▶ Problem to work on:
Somewhere below is a line with "Image resolution: width=582" and, later, a line with "The height and"; repeat those two lines and all the lines between them, exactly as they are.

▶ Given information:
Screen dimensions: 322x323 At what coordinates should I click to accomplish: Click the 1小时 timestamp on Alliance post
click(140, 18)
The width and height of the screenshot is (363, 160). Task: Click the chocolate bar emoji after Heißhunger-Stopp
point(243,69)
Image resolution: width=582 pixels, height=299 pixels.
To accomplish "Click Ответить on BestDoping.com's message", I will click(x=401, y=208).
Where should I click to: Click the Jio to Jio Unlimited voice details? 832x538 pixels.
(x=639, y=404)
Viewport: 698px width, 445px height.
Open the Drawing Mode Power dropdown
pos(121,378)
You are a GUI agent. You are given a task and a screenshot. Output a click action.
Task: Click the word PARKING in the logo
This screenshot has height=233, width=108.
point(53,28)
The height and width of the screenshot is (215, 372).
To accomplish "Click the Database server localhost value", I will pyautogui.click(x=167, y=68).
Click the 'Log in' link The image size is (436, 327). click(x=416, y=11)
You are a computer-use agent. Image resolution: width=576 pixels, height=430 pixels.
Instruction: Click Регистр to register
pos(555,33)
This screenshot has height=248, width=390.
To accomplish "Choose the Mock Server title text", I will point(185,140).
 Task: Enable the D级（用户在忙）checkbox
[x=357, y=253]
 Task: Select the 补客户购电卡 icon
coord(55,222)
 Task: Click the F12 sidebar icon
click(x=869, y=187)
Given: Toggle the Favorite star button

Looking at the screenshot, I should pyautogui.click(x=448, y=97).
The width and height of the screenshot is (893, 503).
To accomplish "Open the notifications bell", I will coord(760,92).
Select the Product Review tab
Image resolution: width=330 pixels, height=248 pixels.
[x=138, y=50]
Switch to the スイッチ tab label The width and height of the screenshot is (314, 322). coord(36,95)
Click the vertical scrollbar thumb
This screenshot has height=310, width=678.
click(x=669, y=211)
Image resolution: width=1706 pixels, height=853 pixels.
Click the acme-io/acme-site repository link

▶ Response to the task:
Image resolution: width=582 pixels, height=299 pixels.
To accomplish "Click Ответить on BestDoping.com's message", I will click(x=401, y=208).
Where should I click to: Click the Jio to Jio Unlimited voice details? 832x538 pixels.
(x=639, y=404)
Viewport: 698px width, 445px height.
Open the Drawing Mode Power dropdown
pos(121,378)
You are a GUI agent. You are given a task and a screenshot. Output a click action.
Task: Click the word PARKING in the logo
This screenshot has height=233, width=108.
point(53,28)
The height and width of the screenshot is (215, 372).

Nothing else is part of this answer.